_About this exercise_: After locating the line that contains "How do I perform: Click", transcribe exactly that line and each one after it until the data ends, skipping pictures.

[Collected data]
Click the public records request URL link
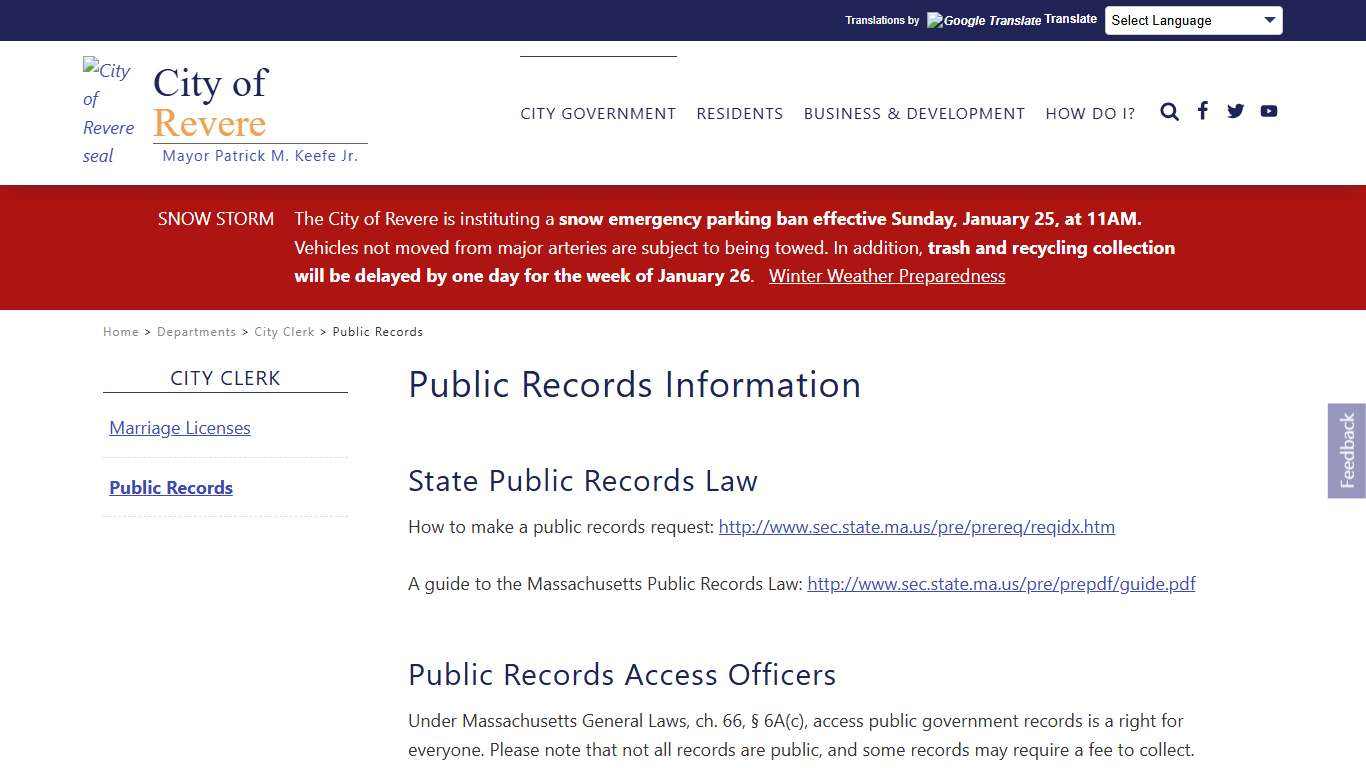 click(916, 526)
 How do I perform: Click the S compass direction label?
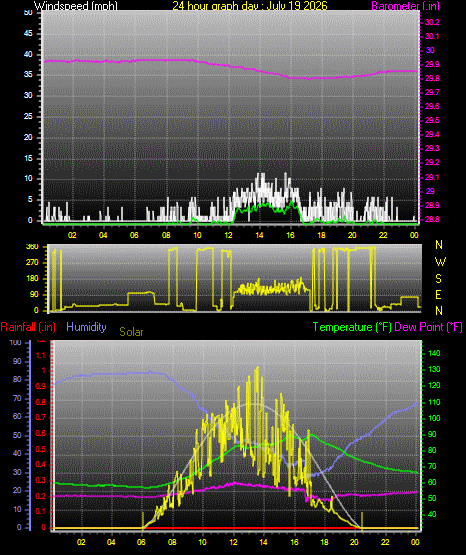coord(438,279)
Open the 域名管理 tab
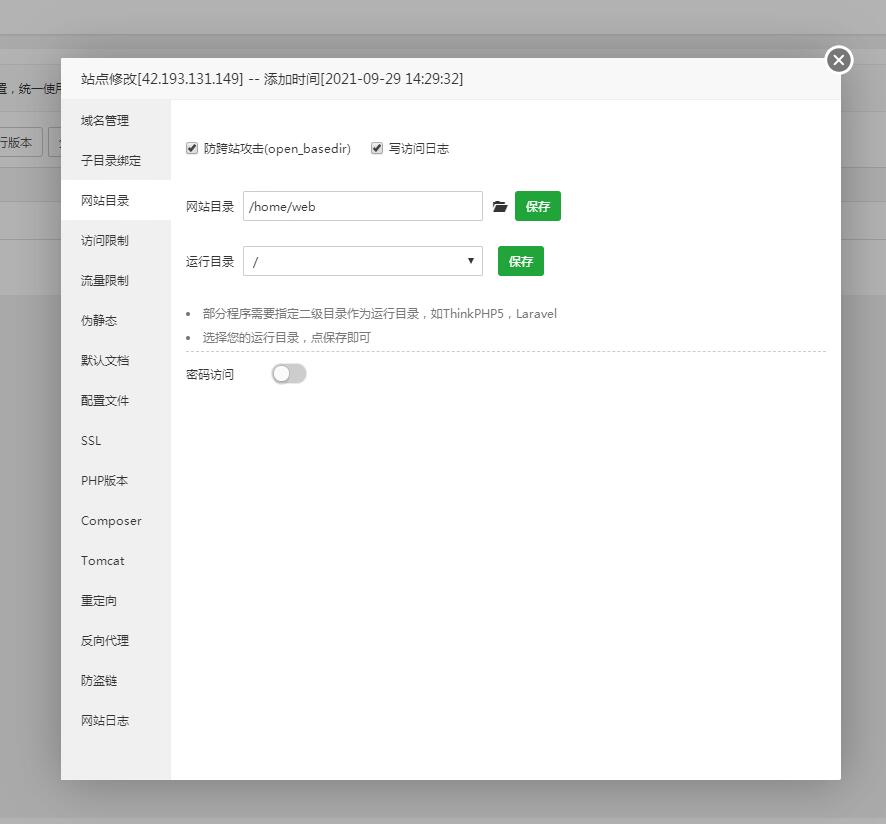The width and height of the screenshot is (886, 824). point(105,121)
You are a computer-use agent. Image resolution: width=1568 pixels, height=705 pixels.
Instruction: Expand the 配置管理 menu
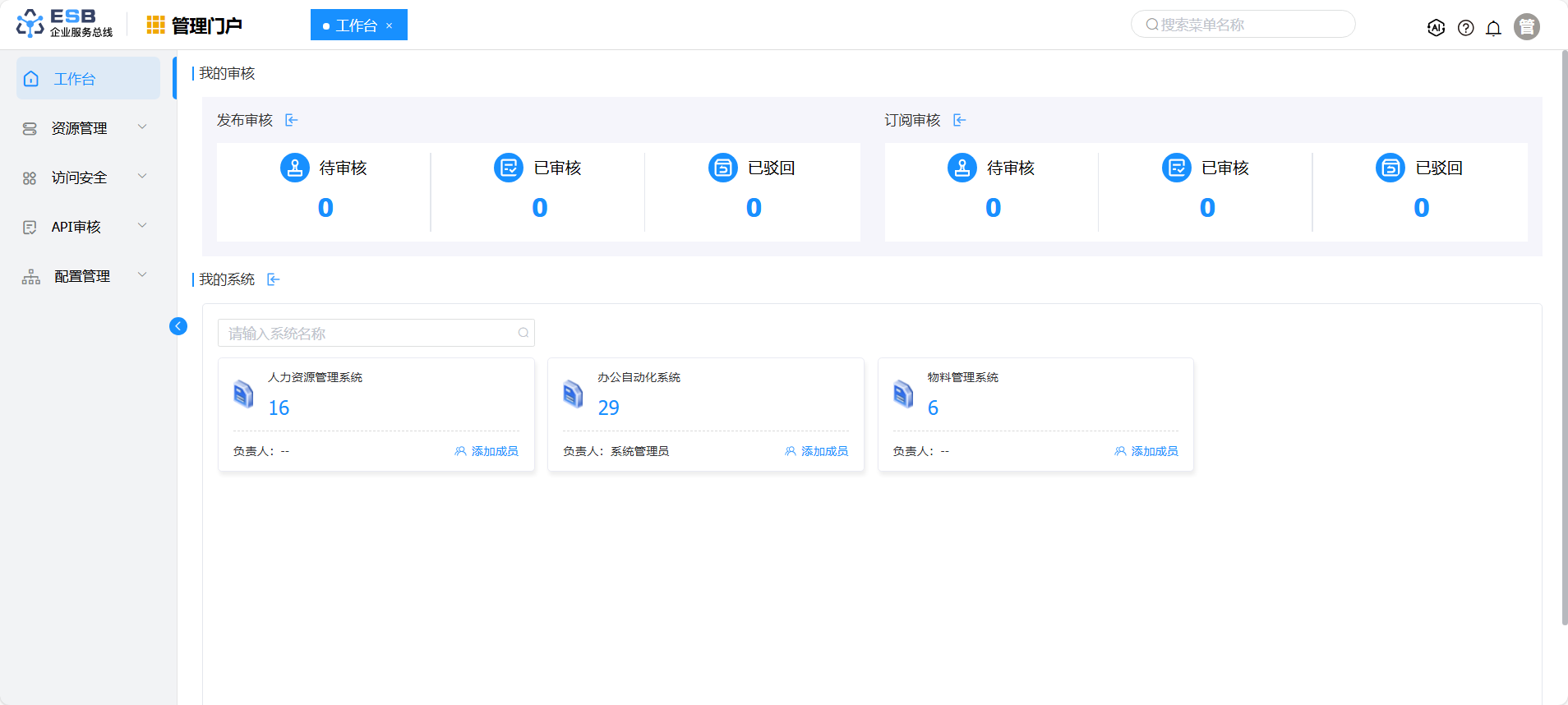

_Answer to the exercise_:
 How do I perform: Click the S compass direction label?
coord(438,279)
Open the 域名管理 tab
The width and height of the screenshot is (886, 824). point(105,121)
You are a computer-use agent. Image resolution: width=1568 pixels, height=705 pixels.
Instruction: Expand the 配置管理 menu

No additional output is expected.